Fat finger errors can have serious implications for traders, as they can result in unintended losses or gains, and can also affect the wider market if they cause sudden and unexpected movements in prices or volumes. Many trading platforms have safeguards in place to prevent or mitigate the impact of fat finger errors, such as order confirmation screens and limits on the size of orders that can be placed.
Another seasoned market watcher in Singapore, Vandana Hari, talked of “panic selling.”
The rapid swoon and swift retracement is the latest wild swing in a tumultuous six-week period in the global oil market, with prices surging on OPEC+ supply cuts only to be dragged back down by concerns that slower global growth and US banking worries will eviscerate demand and sap risk appetite.
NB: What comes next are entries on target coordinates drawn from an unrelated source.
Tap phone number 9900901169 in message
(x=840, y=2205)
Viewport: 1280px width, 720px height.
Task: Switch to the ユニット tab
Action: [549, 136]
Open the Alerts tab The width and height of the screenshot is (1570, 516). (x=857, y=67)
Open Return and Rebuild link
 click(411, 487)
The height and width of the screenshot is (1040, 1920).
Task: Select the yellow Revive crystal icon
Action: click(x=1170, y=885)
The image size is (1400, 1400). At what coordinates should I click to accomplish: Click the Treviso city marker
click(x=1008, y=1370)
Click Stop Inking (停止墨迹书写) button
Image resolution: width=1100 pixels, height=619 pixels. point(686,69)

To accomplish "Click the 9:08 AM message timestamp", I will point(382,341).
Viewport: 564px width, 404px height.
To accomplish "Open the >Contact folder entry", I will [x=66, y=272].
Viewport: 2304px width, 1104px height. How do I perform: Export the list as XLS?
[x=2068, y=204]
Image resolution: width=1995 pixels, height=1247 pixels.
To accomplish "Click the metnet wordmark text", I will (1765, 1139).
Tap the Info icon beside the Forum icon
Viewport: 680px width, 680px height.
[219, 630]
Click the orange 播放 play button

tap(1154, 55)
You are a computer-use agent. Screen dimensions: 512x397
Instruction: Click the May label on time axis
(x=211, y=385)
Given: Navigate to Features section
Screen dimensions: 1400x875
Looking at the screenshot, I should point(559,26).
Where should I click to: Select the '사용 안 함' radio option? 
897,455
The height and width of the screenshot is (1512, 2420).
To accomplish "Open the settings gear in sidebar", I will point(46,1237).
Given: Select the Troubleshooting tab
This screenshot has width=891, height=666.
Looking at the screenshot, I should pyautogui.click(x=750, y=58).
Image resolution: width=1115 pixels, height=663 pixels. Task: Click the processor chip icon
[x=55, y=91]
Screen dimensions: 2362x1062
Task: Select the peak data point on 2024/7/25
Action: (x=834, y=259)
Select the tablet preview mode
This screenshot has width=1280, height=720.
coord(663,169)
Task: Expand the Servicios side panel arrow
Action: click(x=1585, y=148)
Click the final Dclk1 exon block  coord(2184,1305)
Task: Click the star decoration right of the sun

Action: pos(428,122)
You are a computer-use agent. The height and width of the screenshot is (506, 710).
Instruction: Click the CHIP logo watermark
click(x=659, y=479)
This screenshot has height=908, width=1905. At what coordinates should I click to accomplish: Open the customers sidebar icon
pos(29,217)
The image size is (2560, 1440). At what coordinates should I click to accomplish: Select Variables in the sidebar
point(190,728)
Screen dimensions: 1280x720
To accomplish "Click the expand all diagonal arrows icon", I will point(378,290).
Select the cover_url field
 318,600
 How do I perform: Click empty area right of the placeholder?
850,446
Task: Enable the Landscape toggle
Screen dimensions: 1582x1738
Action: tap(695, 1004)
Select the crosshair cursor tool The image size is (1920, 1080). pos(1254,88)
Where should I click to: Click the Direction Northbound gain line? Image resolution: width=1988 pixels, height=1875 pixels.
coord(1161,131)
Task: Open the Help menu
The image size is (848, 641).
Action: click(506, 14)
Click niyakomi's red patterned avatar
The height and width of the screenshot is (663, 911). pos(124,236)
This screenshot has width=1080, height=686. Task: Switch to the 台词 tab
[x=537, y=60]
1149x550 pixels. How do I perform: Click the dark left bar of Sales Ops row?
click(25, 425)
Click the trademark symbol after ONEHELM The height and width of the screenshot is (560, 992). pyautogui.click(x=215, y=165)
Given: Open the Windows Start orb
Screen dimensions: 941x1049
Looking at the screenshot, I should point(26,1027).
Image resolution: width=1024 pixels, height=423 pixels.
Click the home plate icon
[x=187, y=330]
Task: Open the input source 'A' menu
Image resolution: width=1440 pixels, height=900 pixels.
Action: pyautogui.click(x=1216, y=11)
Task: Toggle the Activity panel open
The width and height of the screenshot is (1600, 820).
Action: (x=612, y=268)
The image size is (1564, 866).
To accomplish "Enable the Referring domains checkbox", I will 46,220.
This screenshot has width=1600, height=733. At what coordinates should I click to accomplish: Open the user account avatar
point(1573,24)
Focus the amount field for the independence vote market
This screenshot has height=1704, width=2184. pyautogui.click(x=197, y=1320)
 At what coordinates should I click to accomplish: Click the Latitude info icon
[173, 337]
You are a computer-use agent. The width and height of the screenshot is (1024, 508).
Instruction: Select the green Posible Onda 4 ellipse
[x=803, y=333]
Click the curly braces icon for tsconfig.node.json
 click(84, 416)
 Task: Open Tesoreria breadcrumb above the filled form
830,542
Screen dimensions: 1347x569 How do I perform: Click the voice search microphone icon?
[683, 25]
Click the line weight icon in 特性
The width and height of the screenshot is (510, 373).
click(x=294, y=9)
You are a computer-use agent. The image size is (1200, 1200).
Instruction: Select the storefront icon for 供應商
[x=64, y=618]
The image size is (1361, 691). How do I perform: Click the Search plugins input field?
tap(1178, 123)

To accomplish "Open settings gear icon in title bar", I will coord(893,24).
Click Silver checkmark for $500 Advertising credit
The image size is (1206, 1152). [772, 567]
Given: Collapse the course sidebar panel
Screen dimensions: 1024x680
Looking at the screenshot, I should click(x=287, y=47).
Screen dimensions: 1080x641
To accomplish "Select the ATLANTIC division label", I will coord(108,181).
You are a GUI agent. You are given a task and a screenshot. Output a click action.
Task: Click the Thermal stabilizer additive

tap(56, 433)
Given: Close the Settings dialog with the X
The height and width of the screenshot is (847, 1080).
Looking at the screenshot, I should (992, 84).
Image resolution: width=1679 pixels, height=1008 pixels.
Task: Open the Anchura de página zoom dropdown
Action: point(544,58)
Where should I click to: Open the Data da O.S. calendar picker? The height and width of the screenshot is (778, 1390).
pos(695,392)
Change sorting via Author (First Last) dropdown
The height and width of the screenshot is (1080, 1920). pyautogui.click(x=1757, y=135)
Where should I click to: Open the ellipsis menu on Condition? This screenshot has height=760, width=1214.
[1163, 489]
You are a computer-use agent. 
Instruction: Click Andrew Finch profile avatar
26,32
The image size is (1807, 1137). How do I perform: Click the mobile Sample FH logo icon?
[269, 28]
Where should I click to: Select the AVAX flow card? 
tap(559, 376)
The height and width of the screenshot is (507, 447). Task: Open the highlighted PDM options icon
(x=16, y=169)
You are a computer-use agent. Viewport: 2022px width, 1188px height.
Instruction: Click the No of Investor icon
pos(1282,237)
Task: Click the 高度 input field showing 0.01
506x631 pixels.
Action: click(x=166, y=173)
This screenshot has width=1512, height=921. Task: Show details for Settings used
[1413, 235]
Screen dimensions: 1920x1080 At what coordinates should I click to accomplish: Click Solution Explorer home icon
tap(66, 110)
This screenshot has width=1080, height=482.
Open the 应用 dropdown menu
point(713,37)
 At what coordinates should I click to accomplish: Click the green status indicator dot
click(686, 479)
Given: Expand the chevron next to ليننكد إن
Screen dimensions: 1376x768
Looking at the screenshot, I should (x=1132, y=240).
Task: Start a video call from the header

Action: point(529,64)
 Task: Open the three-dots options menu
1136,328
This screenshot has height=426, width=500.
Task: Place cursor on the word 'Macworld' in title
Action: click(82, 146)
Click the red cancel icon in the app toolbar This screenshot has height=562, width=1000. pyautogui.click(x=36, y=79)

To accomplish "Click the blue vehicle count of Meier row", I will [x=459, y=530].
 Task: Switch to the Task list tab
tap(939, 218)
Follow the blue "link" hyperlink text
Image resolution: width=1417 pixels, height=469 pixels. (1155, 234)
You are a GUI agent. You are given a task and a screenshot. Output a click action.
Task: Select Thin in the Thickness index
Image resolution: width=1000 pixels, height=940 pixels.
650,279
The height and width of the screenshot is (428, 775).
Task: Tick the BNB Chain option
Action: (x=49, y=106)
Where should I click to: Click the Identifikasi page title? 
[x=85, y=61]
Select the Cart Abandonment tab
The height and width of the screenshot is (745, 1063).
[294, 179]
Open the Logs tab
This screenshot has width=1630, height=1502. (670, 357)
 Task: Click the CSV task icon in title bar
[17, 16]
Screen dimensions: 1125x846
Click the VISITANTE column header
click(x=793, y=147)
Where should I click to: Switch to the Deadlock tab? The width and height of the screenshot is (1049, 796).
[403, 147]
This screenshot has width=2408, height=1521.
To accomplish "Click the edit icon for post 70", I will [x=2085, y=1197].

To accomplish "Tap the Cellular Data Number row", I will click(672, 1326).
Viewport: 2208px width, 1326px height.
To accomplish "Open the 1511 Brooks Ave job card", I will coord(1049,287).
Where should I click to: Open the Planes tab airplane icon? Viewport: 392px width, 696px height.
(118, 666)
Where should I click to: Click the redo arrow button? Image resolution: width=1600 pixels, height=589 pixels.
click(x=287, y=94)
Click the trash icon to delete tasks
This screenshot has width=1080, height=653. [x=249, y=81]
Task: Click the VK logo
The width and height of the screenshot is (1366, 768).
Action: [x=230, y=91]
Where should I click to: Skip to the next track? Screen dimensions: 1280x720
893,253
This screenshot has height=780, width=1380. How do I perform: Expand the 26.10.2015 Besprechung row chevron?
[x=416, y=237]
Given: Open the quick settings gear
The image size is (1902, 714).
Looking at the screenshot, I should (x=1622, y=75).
The bizarre drop came in early Asian hours, often some of the thinnest trading moments. Still, the timing was unusual. Normally, sharp moves happen right at the open, exemplified by the surge that followed the recent OPEC+ reduction. This time, however, it took a few minutes before prices shifted substantially.
In the fifth minute of the session, more than 3,000 June futures contracts changed hands. Over that span, prices suddenly plunged by more than $3 to hit a nadir of $63.64 a barrel, the lowest intraday level since late 2021. Just three minutes later, WTI futures were back at $66 a barrel, and it then took little more than three hours for prices to eventually turn higher on the day.
While WTI trading appeared to stop for about 10 seconds, according to Bloomberg data, there were no circuit breakers triggered, a spokesperson for CME Group said.
The scale of the move will raise fresh questions about the health of liquidity in the market, particularly given the move was concentrated in WTI, while Brent remained insulated. Thinner volumes and outsized price moves have been a key feature in commodities markets, when elevated margins reduced activity.